● SUPPLIED ENTRIES:

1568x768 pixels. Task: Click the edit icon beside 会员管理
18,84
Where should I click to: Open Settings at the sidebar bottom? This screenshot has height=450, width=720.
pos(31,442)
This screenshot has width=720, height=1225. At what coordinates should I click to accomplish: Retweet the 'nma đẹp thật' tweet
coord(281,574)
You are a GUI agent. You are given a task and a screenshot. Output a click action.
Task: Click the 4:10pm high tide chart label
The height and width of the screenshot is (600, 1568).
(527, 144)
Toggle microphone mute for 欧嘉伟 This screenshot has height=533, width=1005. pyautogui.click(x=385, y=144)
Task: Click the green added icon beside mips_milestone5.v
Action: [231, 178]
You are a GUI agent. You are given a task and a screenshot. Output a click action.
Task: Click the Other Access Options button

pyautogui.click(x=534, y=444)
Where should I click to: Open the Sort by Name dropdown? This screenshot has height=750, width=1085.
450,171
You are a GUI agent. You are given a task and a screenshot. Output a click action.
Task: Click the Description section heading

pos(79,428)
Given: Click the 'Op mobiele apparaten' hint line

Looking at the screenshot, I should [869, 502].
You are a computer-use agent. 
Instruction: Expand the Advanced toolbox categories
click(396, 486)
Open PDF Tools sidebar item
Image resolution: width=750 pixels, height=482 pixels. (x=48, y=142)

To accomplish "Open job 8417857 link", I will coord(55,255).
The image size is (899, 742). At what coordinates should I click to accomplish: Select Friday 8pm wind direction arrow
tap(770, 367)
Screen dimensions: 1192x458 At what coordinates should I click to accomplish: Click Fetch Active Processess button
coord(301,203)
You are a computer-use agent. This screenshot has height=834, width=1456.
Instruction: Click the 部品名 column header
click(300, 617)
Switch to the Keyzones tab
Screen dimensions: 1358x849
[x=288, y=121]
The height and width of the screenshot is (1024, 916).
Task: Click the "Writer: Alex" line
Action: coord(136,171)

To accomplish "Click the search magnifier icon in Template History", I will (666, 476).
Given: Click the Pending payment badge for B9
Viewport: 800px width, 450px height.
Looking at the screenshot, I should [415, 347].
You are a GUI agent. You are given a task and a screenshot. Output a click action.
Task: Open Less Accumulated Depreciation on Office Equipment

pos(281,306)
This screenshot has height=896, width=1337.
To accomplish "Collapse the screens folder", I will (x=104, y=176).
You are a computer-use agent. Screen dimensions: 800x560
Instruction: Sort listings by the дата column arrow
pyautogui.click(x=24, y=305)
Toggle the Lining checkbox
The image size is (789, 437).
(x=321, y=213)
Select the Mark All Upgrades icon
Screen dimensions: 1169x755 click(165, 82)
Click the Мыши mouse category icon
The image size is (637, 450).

● EXERCISE DETAILS: Copy out every line of the data that includes the word "will".

● RESULT OF THIS EXERCISE:
To accomplish "Open job 8417857 link", I will coord(55,255).
To accomplish "Click the search magnifier icon in Template History", I will (666, 476).
To accomplish "Collapse the screens folder", I will (x=104, y=176).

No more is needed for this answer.